In Motion (1966) was an Arts Council-funded touring kinetic art exhibition, curated by Brett, his first large show. Works were included by Clark, Medalla, Takis, Pol Bury and Jean Tinguely. With Vicente Todolí he co-curated the Tate Modern 2008/9 exhibition for Cildo Meireles.

==Activist==
Brett was co-founder in the 1970s of the group Artists for Democracy (AFD), following the 1973 Chilean coup d'état. The other founding members in 1973–4 were John Dugger, David Medalla and Cecilia Vicuña. One of the participants was Rasheed Araeen. An AFD exhibition in 1974 received backing from the Chilean academic and diplomat Álvaro Bunster, Harald Edelstam and Judith Hart. It was at an AFD meeting in 1976 that Gavin Jantjes met Barry Barker of the Institute of Contemporary Arts and was able to exhibit there. Brett himself met Alejandra Altamirano at an AFD event in 1974 — they were married in 1978.

==Works==
- Kinetic Art: the Language of Movement (1968)
- Peasant Paintings from Hu County, Shensi Province, China (1976), editor Hugh Shaw
- Through Our Own Eyes: Popular Art and Modern History (1986)
- Transcontinental (1990).
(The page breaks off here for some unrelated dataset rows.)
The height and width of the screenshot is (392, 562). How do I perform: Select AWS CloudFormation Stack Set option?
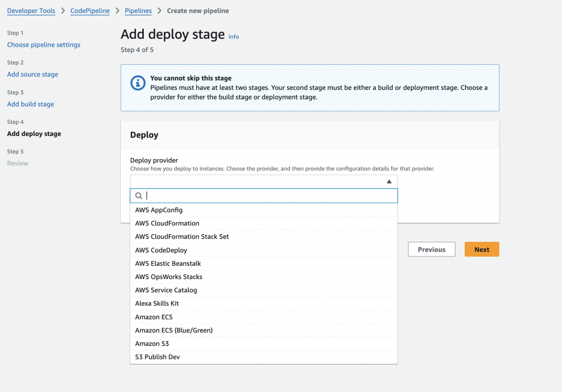(182, 237)
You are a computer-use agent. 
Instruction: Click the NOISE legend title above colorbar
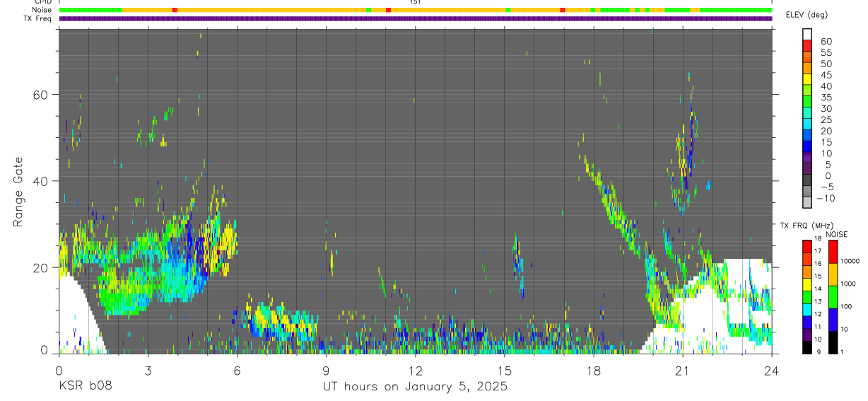[835, 234]
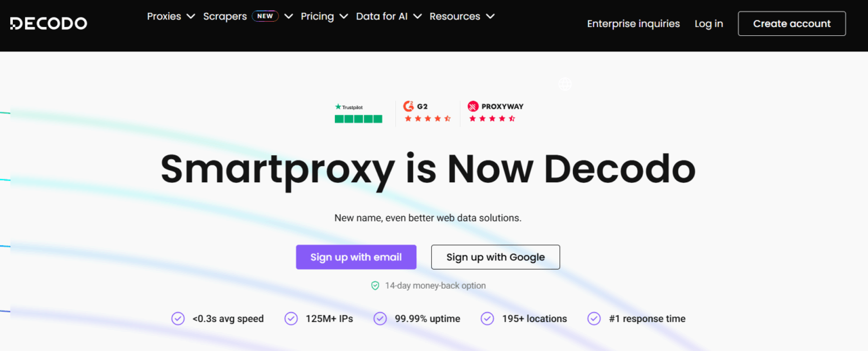Click the checkmark icon beside 125M+ IPs
The width and height of the screenshot is (868, 351).
coord(291,318)
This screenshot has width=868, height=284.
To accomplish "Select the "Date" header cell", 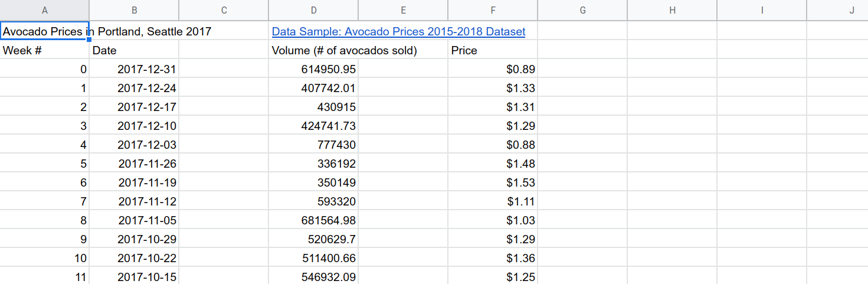I will point(135,50).
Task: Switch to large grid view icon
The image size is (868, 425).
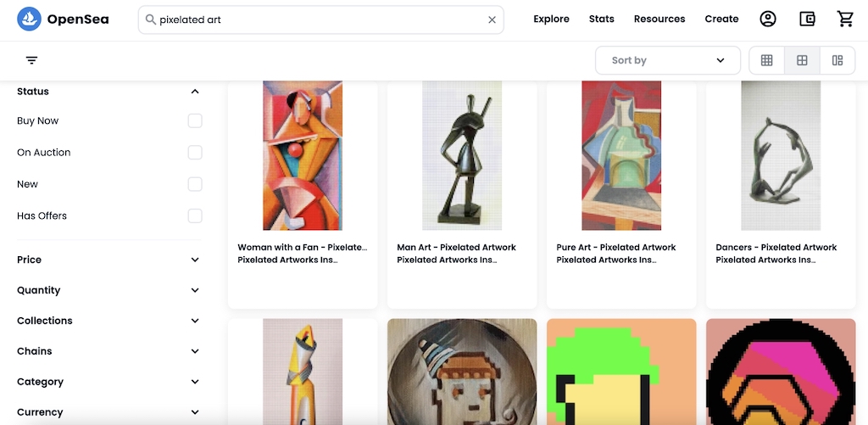Action: tap(802, 60)
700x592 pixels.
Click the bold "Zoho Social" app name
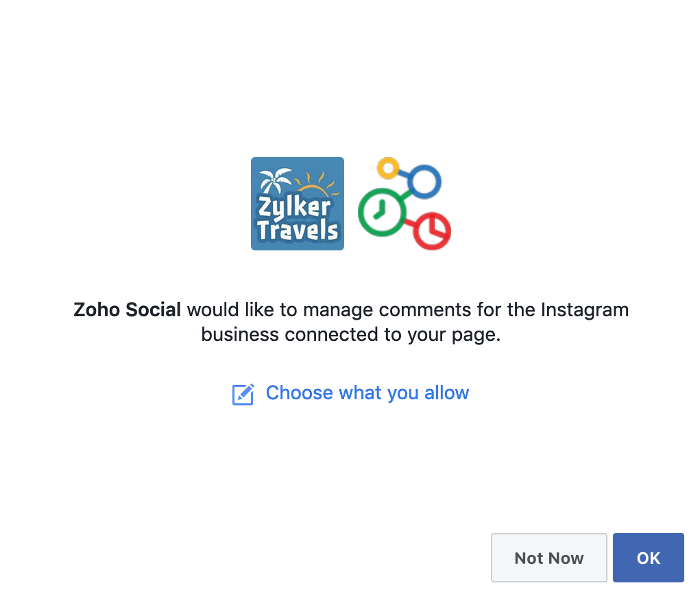(x=128, y=309)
For Brett's exhibition Transcontinental: Nine Latin American Artists at the Ikon Gallery and Cornerhouse, including works by Waltércio Caldas, Juan Davila, Roberto Evangelista, Jac Leirner, Cildo Meireles and Tunga. The book covers also Eugenio Dittborn, Victor Grippo and Regina Vater.
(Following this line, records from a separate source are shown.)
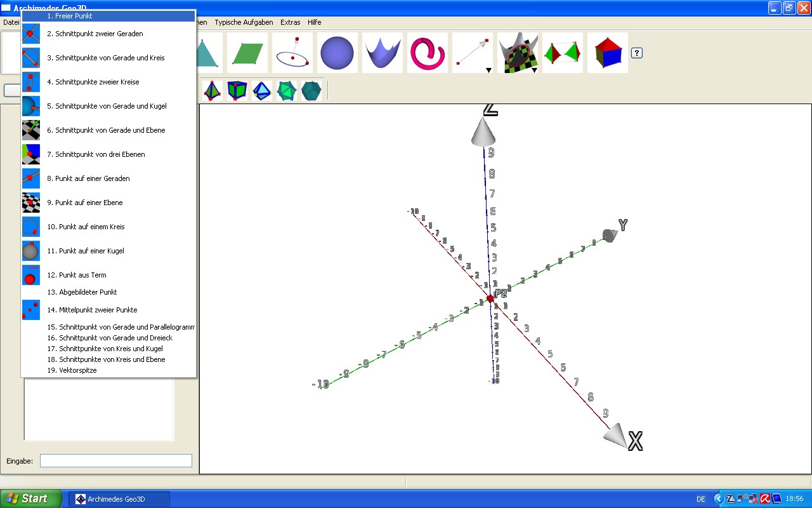Image resolution: width=812 pixels, height=508 pixels.
Task: Pick the dodecahedron solid icon
Action: tap(311, 90)
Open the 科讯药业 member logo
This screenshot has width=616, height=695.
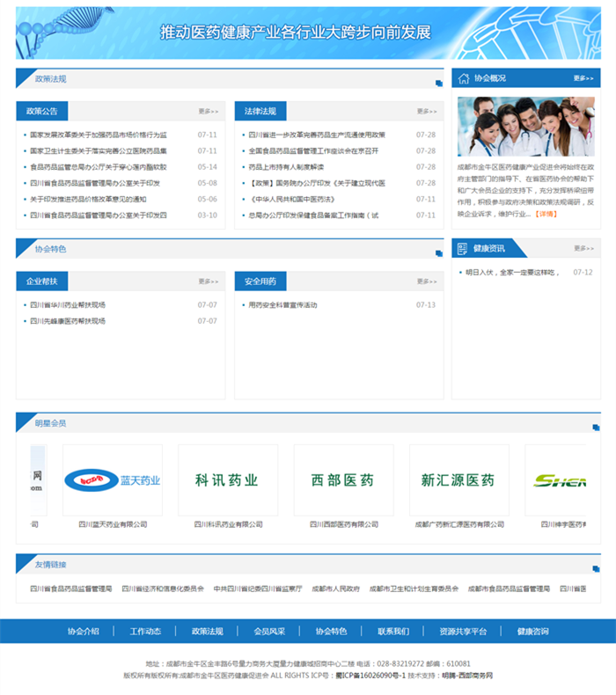pos(228,480)
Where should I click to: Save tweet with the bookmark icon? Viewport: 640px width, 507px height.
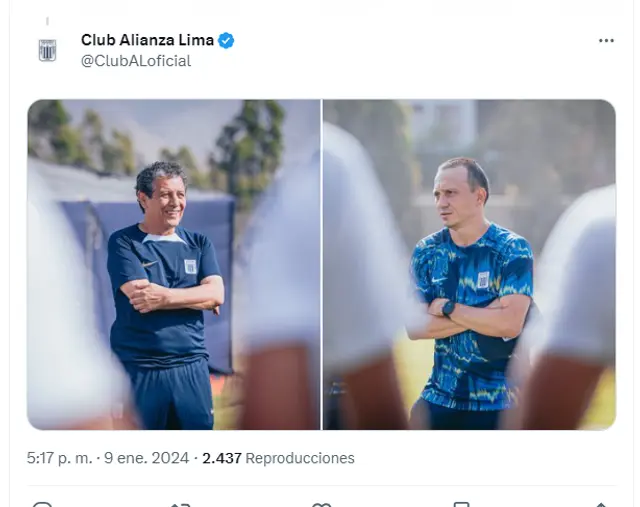pos(462,505)
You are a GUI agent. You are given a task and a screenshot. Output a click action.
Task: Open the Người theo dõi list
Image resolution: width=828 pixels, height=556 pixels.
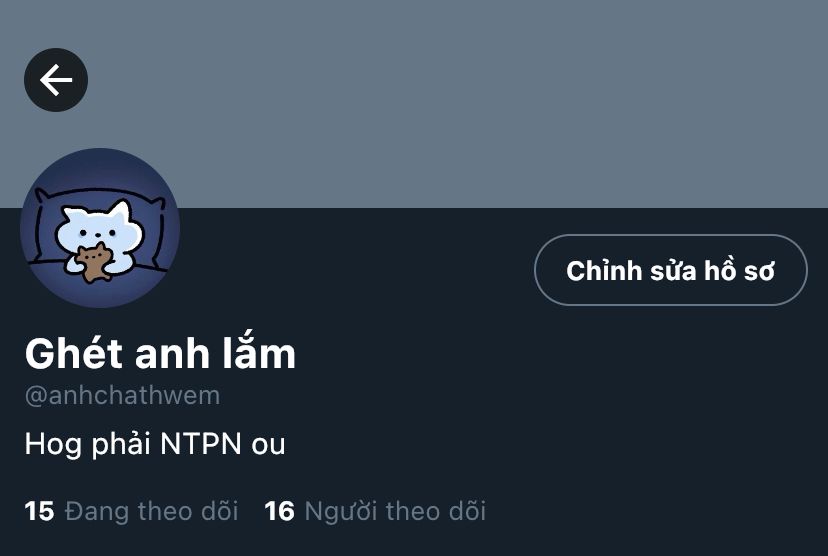(x=375, y=511)
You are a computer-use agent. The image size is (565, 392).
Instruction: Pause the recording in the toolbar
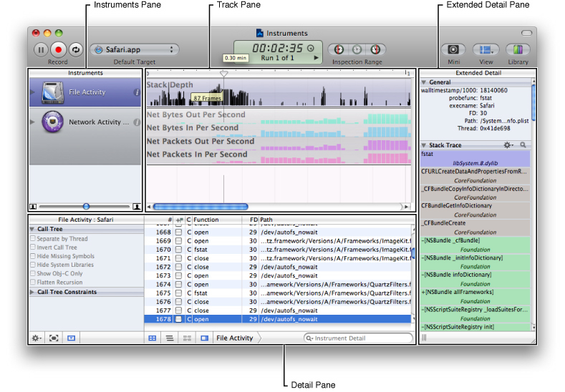click(41, 49)
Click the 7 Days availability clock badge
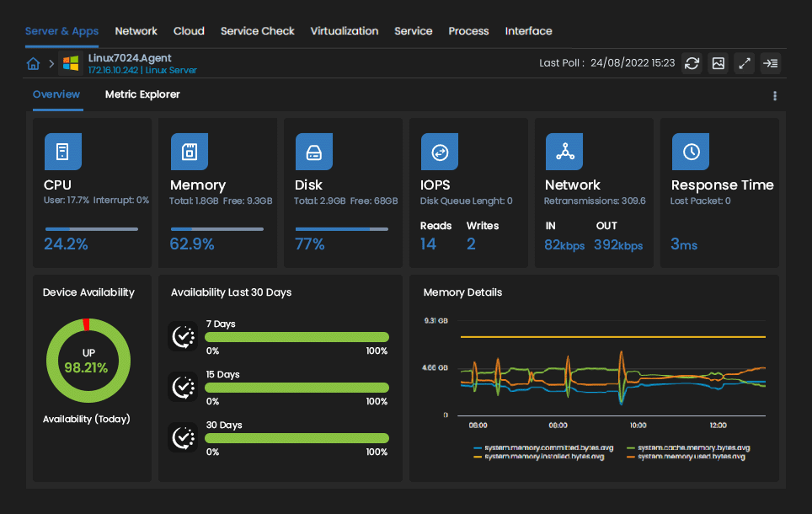812x514 pixels. pos(183,336)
- Exploding Galaxies: The Art of David Medalla (1995)
- Mona Hatoum (1997)
- Force Fields: An Essay on the Kinetic Art (2000), for the show Force Fields: Phases of the Kinetic he curated at the Hayward Gallery.
- Li Yuan-chia: tell me what is not said yet (2001)
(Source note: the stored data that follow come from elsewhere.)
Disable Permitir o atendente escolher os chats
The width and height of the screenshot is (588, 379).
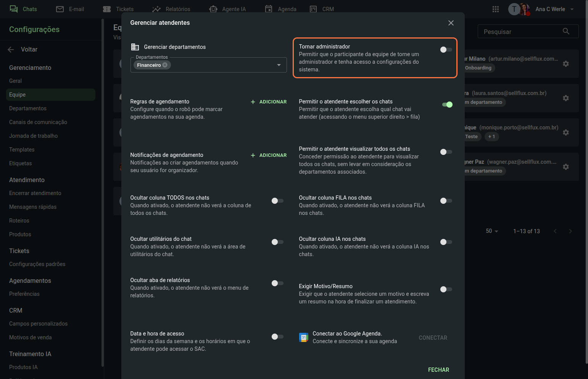click(x=447, y=105)
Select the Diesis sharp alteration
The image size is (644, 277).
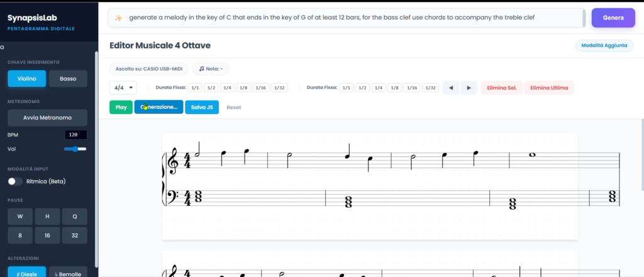(x=26, y=273)
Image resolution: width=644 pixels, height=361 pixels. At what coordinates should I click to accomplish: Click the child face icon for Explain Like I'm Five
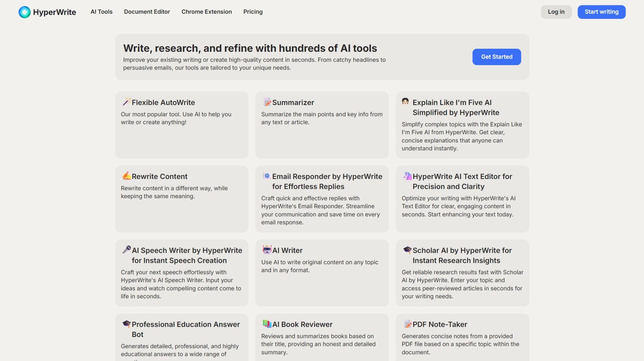(405, 101)
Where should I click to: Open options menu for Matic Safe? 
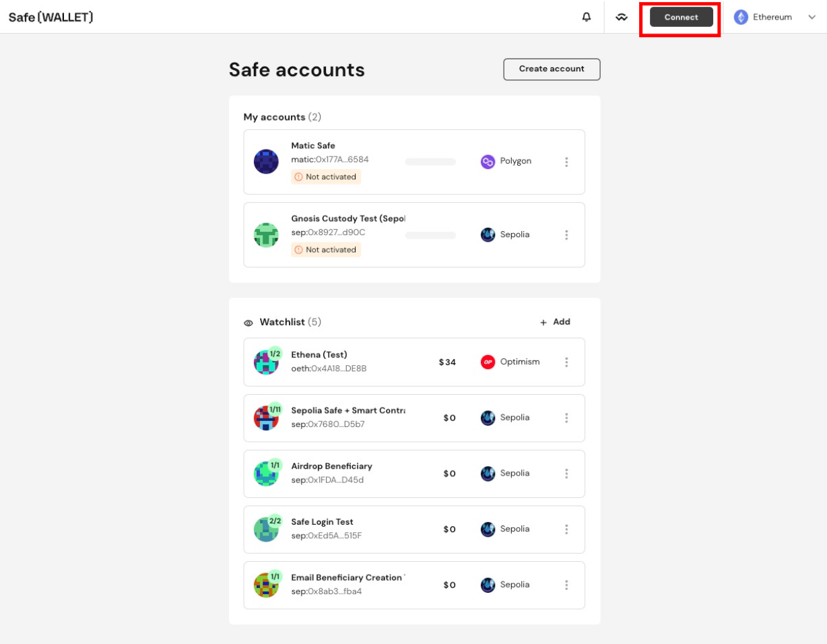point(566,162)
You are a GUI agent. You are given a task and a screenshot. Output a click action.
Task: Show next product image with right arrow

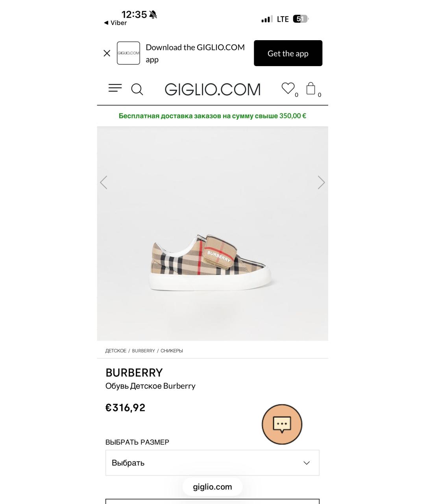pyautogui.click(x=321, y=182)
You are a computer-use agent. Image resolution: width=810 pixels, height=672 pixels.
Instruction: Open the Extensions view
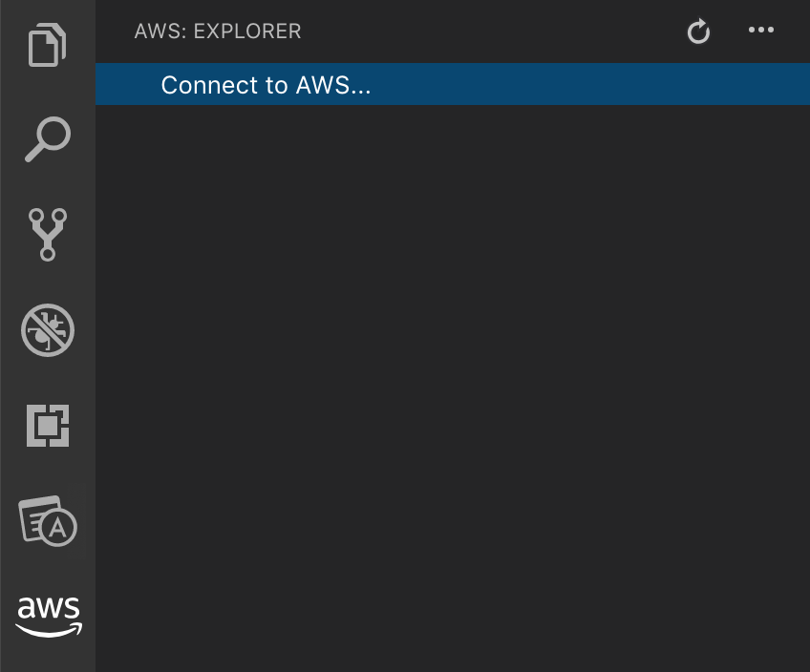48,426
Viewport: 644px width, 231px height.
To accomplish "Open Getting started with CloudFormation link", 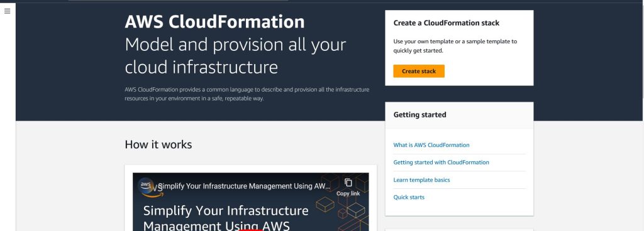I will (x=441, y=162).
- Carnival of Perception: Selected Writings on Art (2004)
- Brasil Experimental: Arte/Vida Proposições e Paradoxos (2005)
- Oiticica in London (2007)
- The Crossing of Innumerable Paths: Essays on Art (2019)
- Takis (2019), Tate Modern exhibition book, curator with Michael Wellen

Brett wrote further monographic essays on artists. One on Rasheed Araeen appeared as introduction to Araeen's Making Myself Visible (1984). Others treated included Derek Boshier, Lygia Clark, Rose Finn-Kelcey, Brion Gysin, Susan Hiller, Tina Keane, Ghisha Koenig, Lygia Pape and Aubrey Williams. Brett contributed to the short-lived magazine Black Phoenix in 1978, run by Araeen and Mahmood Jamal, and then its successor Third Text edited by Araeen from 1987.